Differences in the shapes and growth mechanisms of NPs likely depend on the chemical reaction pathway between the solid precursor and the aqueous media, which was demonstrated by the study conducted by Luo and Taleb [8]. Their analysis considers the usage of TiO₂ aggregates constituted by NPs and aims to elucidate the mechanism that controls the morphology of TiO₂ under hydrothermal conditions in a highly concentrated NaOH medium (10 M). An increase in the reaction temperature from 100 to 200 °C caused the consumption of aggregated particles of nano-urchin-shaped TiO₂ anatase to produce TiO₂ nanotubes and nanobelts. The preparation of the ultimate TiO₂ nanobelts occurred by a particular assembly mechanism promoted by the Na⁺ ions in the hydrothermal media; these ions caused the exfoliation of TiO₂ rolled nanosheets self-assembled to produce the TiO₂ nanotubes, and with the increase in both the temperature and reaction interval, the production of TiO₂ nanobelts. According to their morphological features, TiO₂ nanobelts can be used to prepare anodes for Li-ion batteries.

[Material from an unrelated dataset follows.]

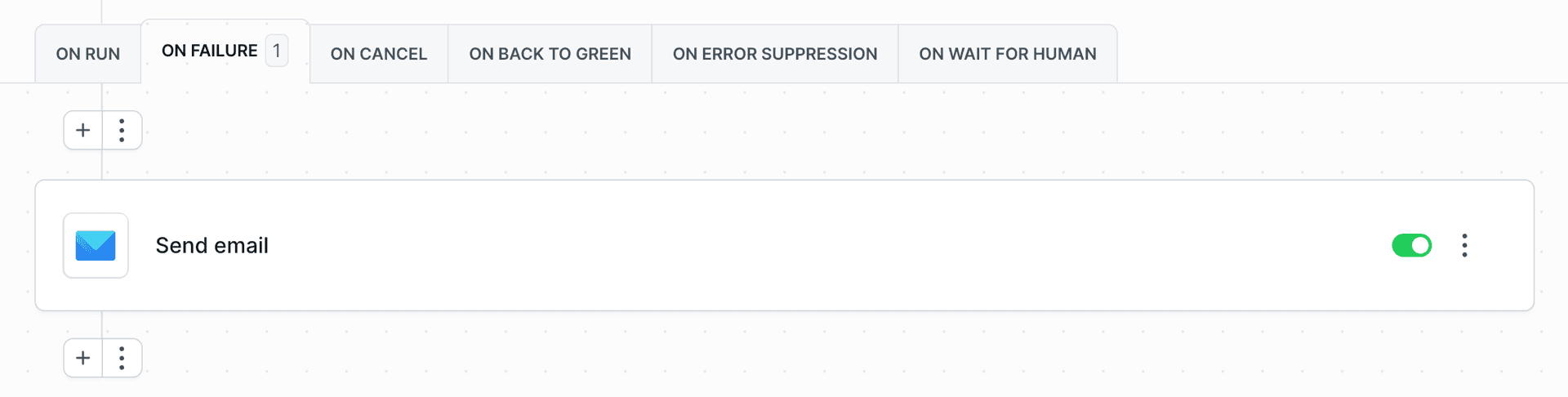Switch to ON WAIT FOR HUMAN tab

click(x=1008, y=54)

In addition, the characterisation of microstructural NPs is essential for the morphological study of their features (particle size, surface area, geometry, and chemical compositional analysis). The details of the NPs’ microstructures are currently revealed by transmission electron microscopy (TEM). However, additional information, such as overlapping particles, faceted particle growth, and 3D hierarchical self-assembly architectures, are complicated to analyse using TEM observations. Hence, Asano et al. [9] proposed an innovative technological approach based on scanning electron microscopy (SEM) to overcome the deficiencies of TEM observation. A peculiar holder constituted by an ultrathin Si₃N₄ window allowed the authors to observe CeO₂ NPs in water in the SEM machine. This tool makes it possible to directly observe the architectural features of CeO₂ nanoclusters synthesised under hydrothermal conditions. Improvements in new SEM devices boost their performance and versatility, allowing them to obtain high-resolution images of hydrothermally synthesised nanoparticles. Various examples, including details of particle preparation and SEM operating conditions, are discussed in detail in this paper. The methodologies derived from this work will increase the motivation of researchers to characterise NPs using this technique.

Finally, a review of the fundamentals of the oxidation process of SiC materials is published by the research group of Biscay et al. [10]. The review provides a detailed overview of the state-of-the-art in this specific research field. SiC ceramics have excellent thermomechanical and corrosion resistance and are thus suitable for high-performance applications in the aerospace and nuclear industries. Therefore, the conscientious study of the corrosion behaviour of SiC in dry and aqueous environments is required. The review presents a critical analysis of the oxidation pathways for each case, which are correlated to thermodynamic and chemical kinetics. A detailed evaluation of the models proposed for SiC oxidation under hydrothermal conditions is discussed. The last section of the review provides a comprehensive examination from an application point of view of the hydrothermal corrosion process of SiC materials. This methodology can be applied to designing SiC devices for aerospace applications; however, a dangerous scenario can arise for some critical applications, such as employing SiC to generate new nuclear reactors.

Nanotechnology is developing quickly, and significant progress is expected in developing efficient, clean, and sustainable materials. This Special Issue presents high-quality original research works and a review of advanced nanomaterials obtained via “hydrothermal synthesis” for various applications. We hope these articles will provide valuable information that motivates a generation of young scientists to continue the growth of this research field. The research in this field is booming, and significant advances in developing efficient, clean, and sustainable materials and technologies are expected.